Thank you very much for the clarification.

On Fri, Apr 8, 2016, 15:47 Nuria Ruiz <[email protected]> wrote:

> We can share the data with you informally, but the gist of it is the plot
> you linked to
>
> https://wikitech.wikimedia.org/wiki/Analytics/Unique_Devices/Last_access_solution#How_big_of_a_percentage_does_the_offset_represent_from_the_total.3F
>
> For uniques monthly data as of these February these are numbers for
> English Wikipedia, offsets vary quite a bit according to projects and by
> nature of calculation samller in mobile than desktop.
>
> Couple data points below:
>
>                                 underestimate  offset         offset
> percentage
> en.m.wikipedia.org 314989256 74130374  ~20%
> en.wikipedia.org 181066391 74848500  ~30%
>
>
>
>
>
>
> On Fri, Apr 8, 2016 at 2:37 PM, Denny Vrandečić <[email protected]>
> wrote:
>
>> Yes, how big that part is, that is what I would be curious about.
>>
>> On Fri, Apr 8, 2016 at 11:32 AM Nuria Ruiz <[email protected]> wrote:
>>
>>> >Basically, to capture only people who already have a Wikimedia-cookie,
>>> and count those.
>>> Ah, yes, now I get it.
>>>
>>> Yes.

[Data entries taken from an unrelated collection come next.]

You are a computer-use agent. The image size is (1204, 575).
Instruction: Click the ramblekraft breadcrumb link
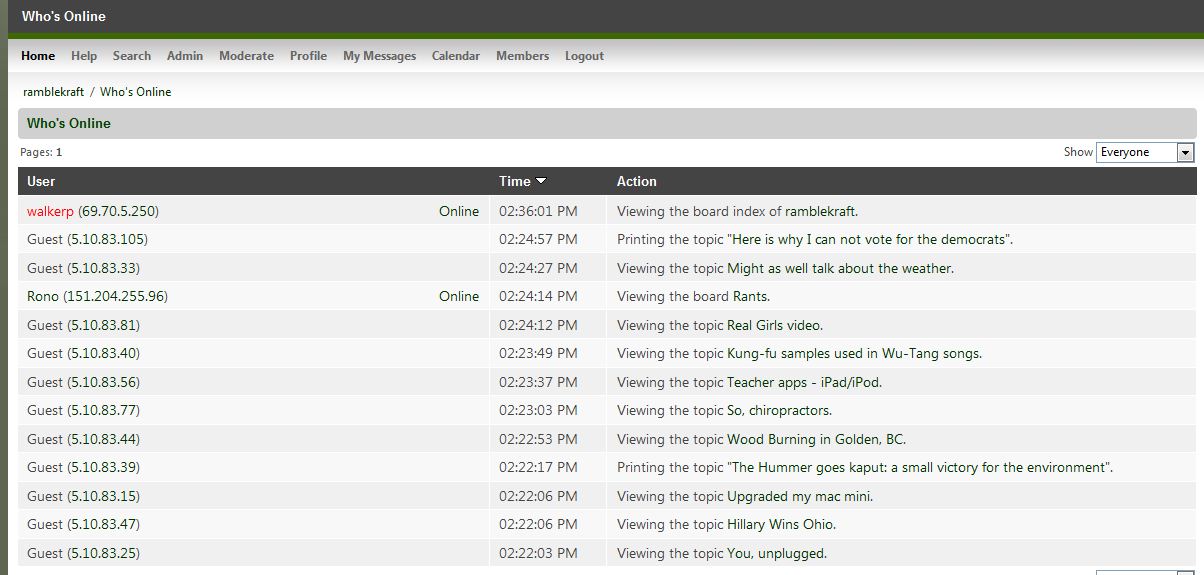53,92
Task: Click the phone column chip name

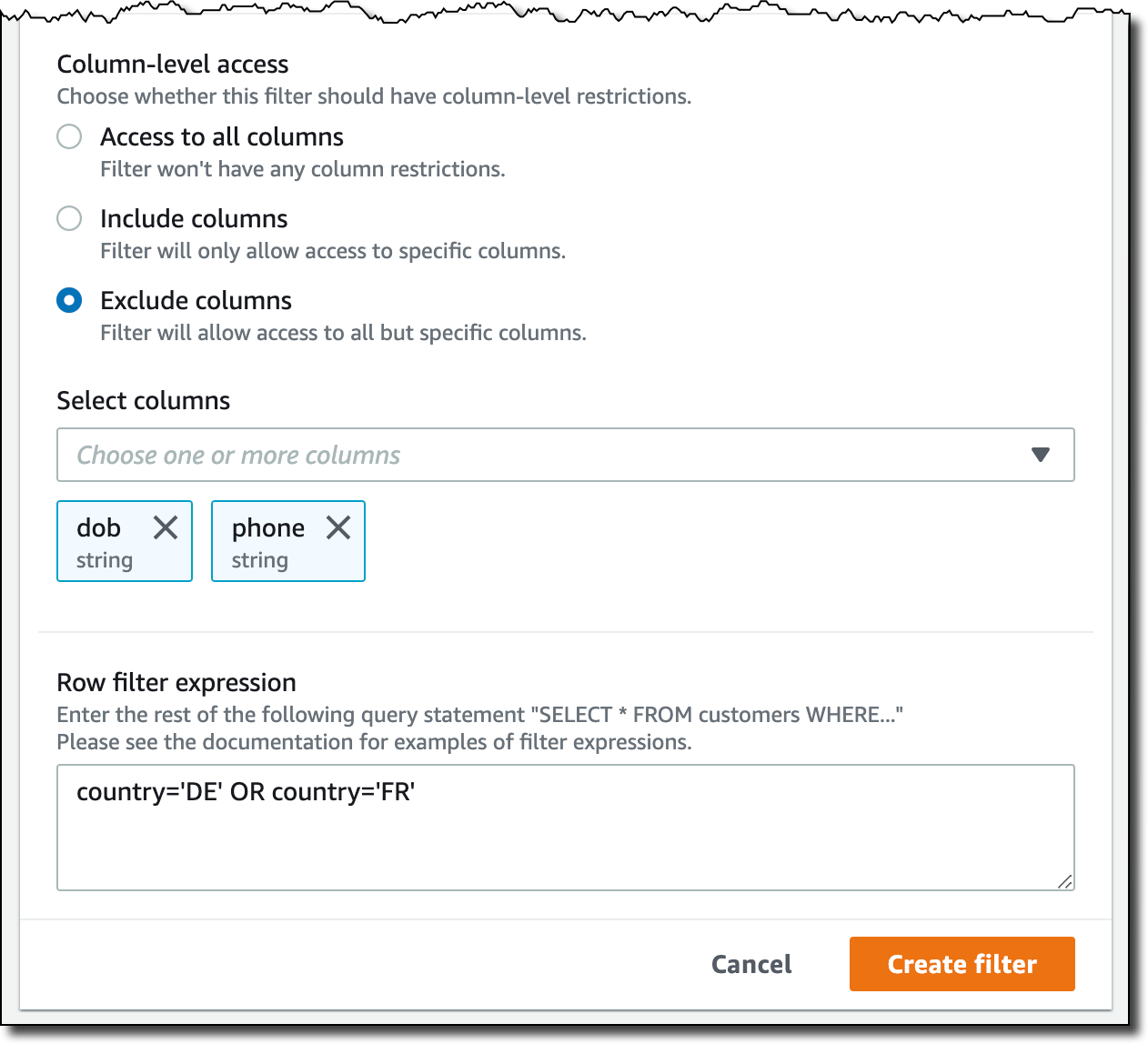Action: coord(268,528)
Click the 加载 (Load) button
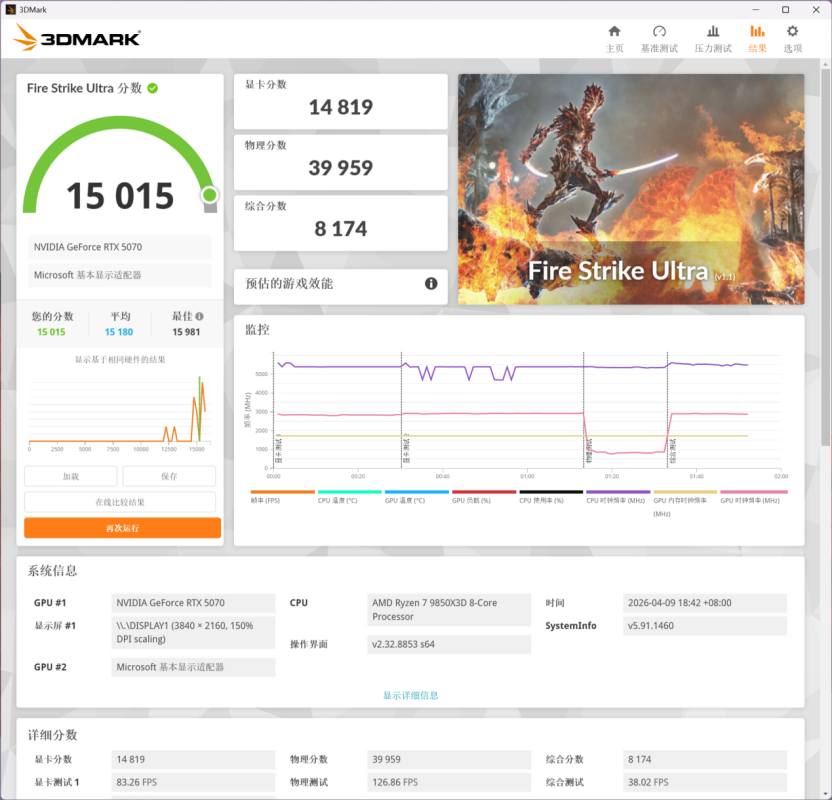 [70, 477]
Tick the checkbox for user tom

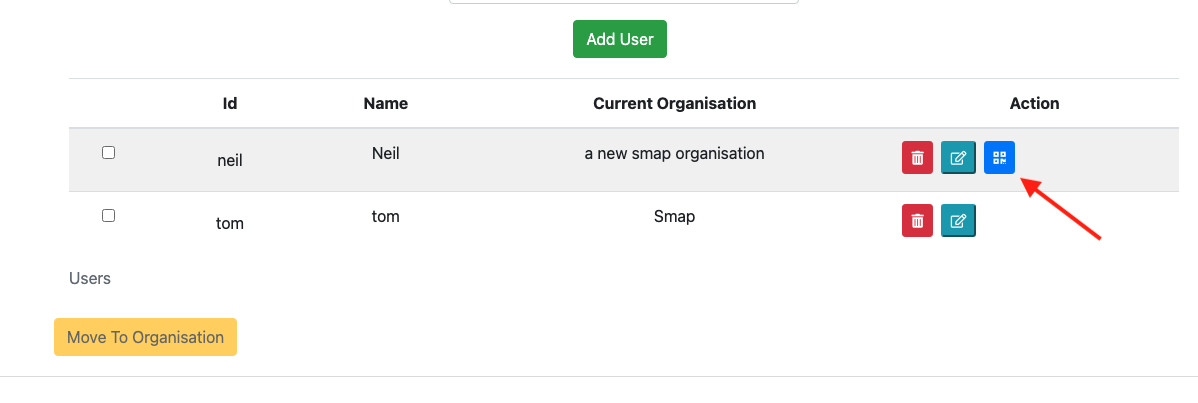(x=109, y=215)
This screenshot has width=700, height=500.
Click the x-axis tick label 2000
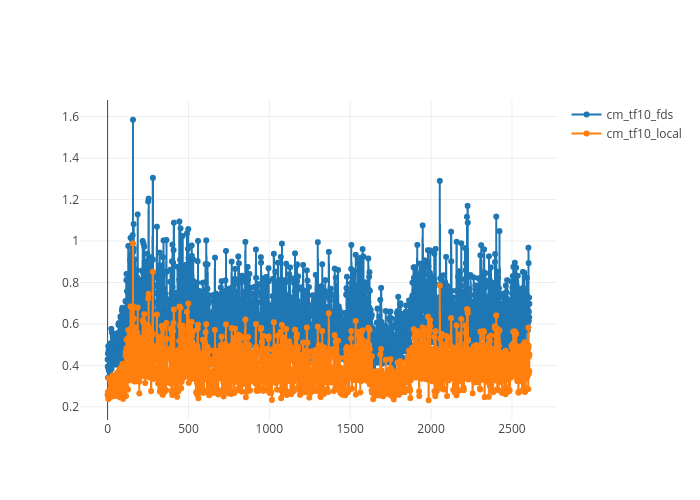tap(431, 428)
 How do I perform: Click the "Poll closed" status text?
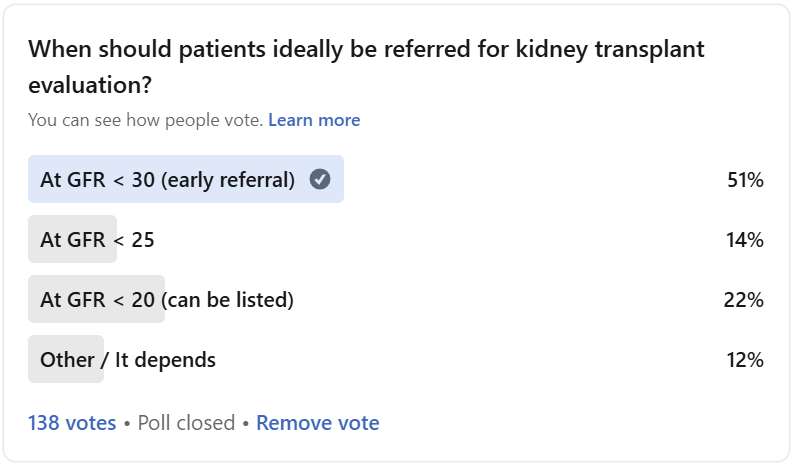[x=186, y=422]
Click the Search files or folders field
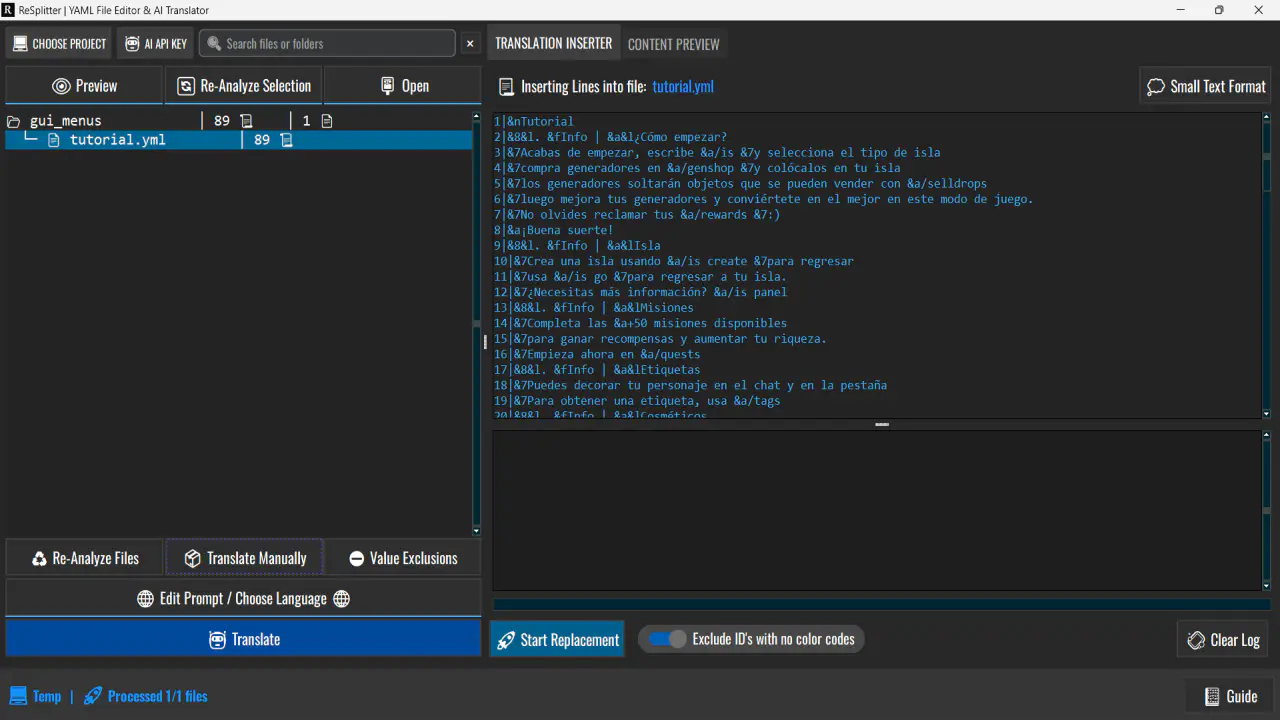1280x720 pixels. click(328, 44)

We have done these calculations and they under report by quite a
>>> bit cause you need two visits to wikipedia to have a cookie (cookie is set
>>> on your first visit, sent back on the 2nd visit) so as you said you will
>>> miss all 1-hit visits in a monthly period, for example. Whether this
>>> matters depends on user's browsing patterns, it turns out that 1-hit visits
>>> make up quite a significant part of our traffic.
>>>
>>>
>>>
>>>
>>> On Fri, Apr 8, 2016 at 11:22 AM, Denny Vrandečić <[email protected]>
>>> wrote:
>>>
>>>> +Wikimedia Analytics <[email protected]>
>>>>
>>>> Thanks for pointing me to the list, I should have written there in the
>>>> first place.
>>>>
>>>> Sorry, with "user agent" term, I didn't mean the actual user agent
>>>> string, but rather what you are trying to express with "unique device" -
>>>> i.e. the different browsers on a single mobile device. I should have just
>>>> stayed with your terminology to make it less confusing.
>>>>
>>>> Basically, to capture only people who already have a Wikimedia-cookie,
>>>> and count those. This would still underreport - as it would miss all that
>>>> only came once - but not by too much, I'd think. Right now I am more
>>>> worried about overreporting.
>>>>
>>>> I hope this is a bit clearer.
>>>>
>>>>
>>>>
>>>> On Fri, Apr 8, 2016 at 11:16 AM Nuria Ruiz <[email protected]> wrote:
>>>>
>>>>> Denny:
>>>>>
>>>>> Best list to ask these kinds of questions is analytics@ (cc-ed).
>>>>>
>>>>> >A minor question - could you also count the number of unique
>>>>> recurring user agents per month? I.e. the number of visits that return and
>>>>> have a still valid cookie (e.g. by >marking the cookie after the count).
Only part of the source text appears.